Make sure you and your department understand the expectations of skills the students will develop in your lab if it is a prerequisite for future courses.
There are several tools available that encourage students to continue practicing their language skills outside of the synchronous environment of a Zoom classroom. Students may already make voice recordings on a regular basis as part of their coursework. VoiceThread and Moodle Forums are great options, but there are several other free online alternatives.
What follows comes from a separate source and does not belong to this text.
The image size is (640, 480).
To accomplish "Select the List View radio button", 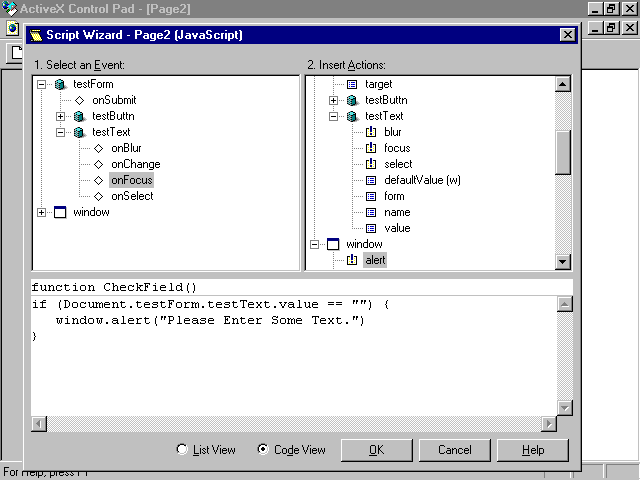I will 182,450.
FlipGrid allows students to record short videos in response to teacher prompts and each other in a fun, social media inspired environment. Linking to your “grid” in Moodle eliminates the need to upload files to Google Drive. Students do not have to create accounts to access, rather the teacher decides who can see their grid. FlipGrid has extensive video and blog support, but you don’t really need to go further than Getting Started with FlipGrid. There is also a Getting Started for Students video to post on your Moodle page.
The H5P plug-in in Moodle allows you to create a wide variety of interactive quizzes for practice. Students are able to take quizzes over until they have mastered the questions. To begin building your own, go to Moodle, turn editing on , Add an Activity or Resource and select H5P Interactive Content from the list of activities. There are many H5P Content Types that easily allow you to create anything from multiple choice questions to images with hot spots. H5P is NOT for assessment, as students will always be able to take the quizzes over.
Quizlet allows you to create interactive flashcards and games or use predefined sets for a variety of languages and topics. Quizlet features spaced repetition learning techniques and Quizlet Live for competitive games as teams or individuals. Right now, Quizlet is offering a free upgrade to Quizlet Teacher through June 30, 2020 to better track student progress.